### EXERCISE AIM
Please format the stretch from the line containing "The width and" through the end of the records below as a numbered list, skipping any blank lines. Leave the pictures out of your answer.

### EXERCISE MATERIAL
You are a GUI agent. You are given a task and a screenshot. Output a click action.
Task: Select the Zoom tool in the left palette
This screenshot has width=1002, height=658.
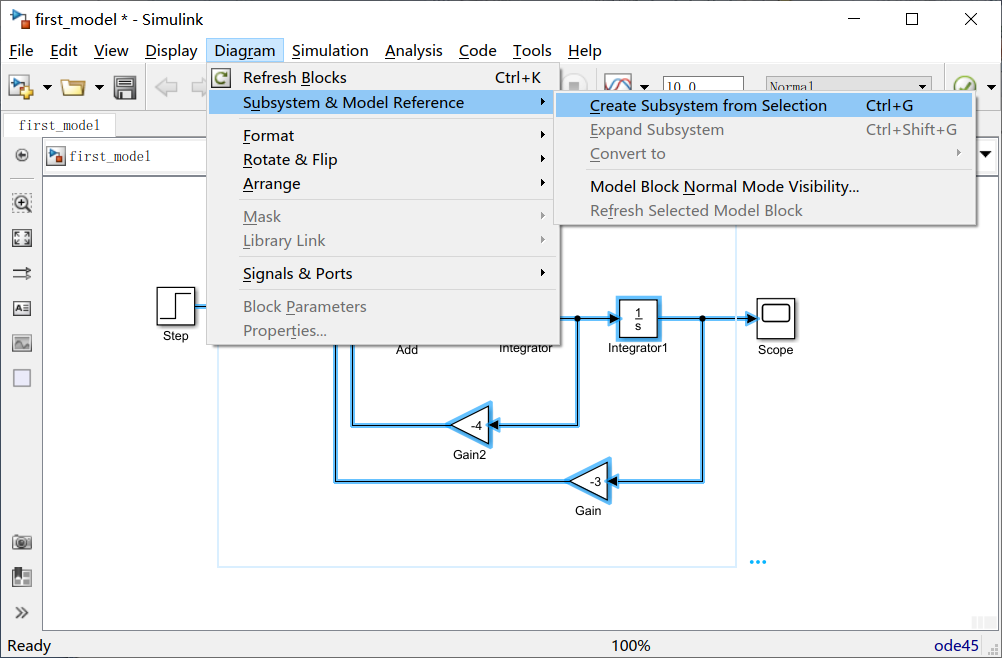(21, 203)
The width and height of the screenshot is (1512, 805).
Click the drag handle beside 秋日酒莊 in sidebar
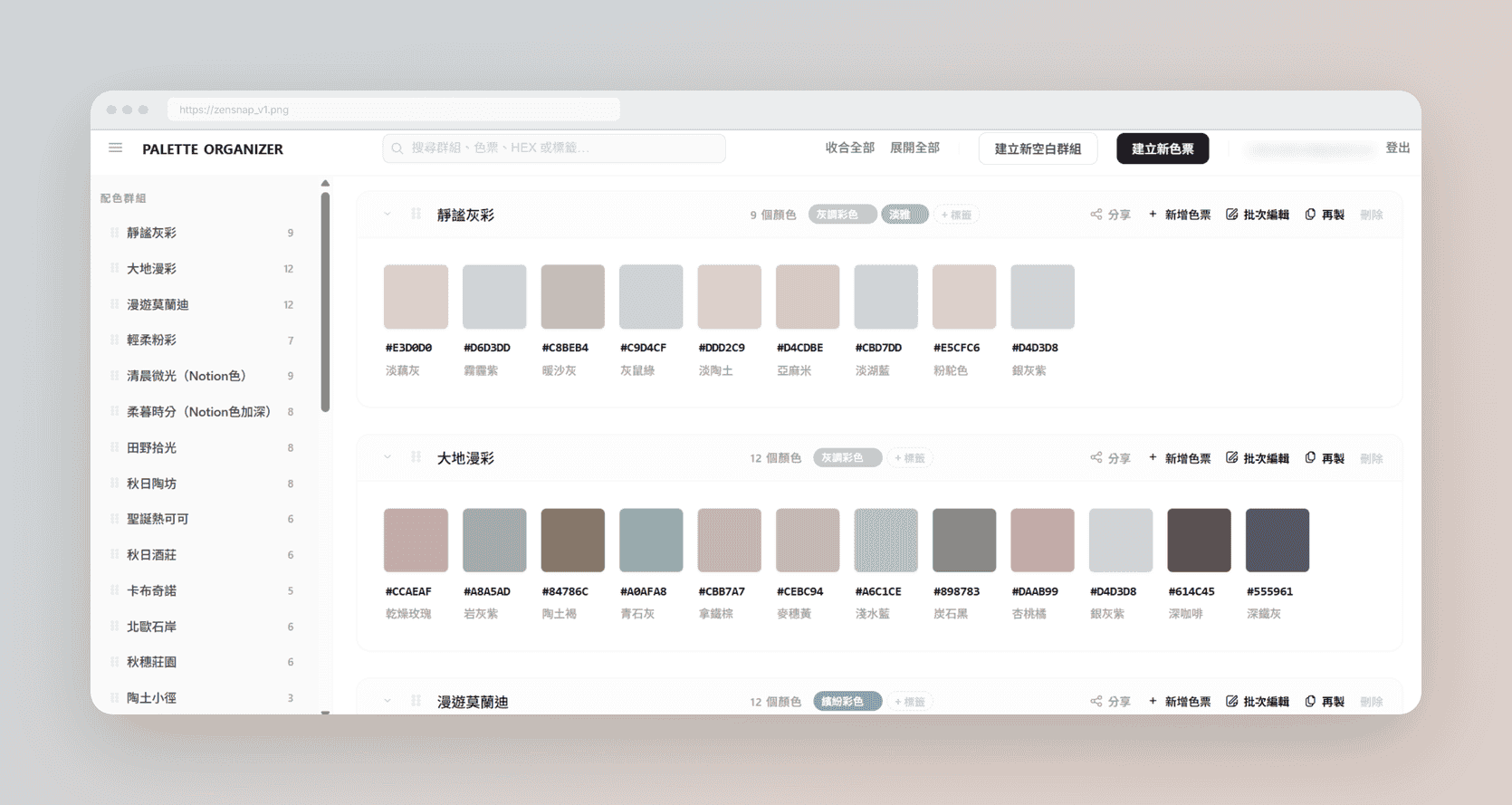(x=114, y=554)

### RESULT FOR THIS TASK
1. The width and height of the screenshot is (1512, 805).
2. Click the drag handle beside 秋日酒莊 in sidebar
3. (x=114, y=554)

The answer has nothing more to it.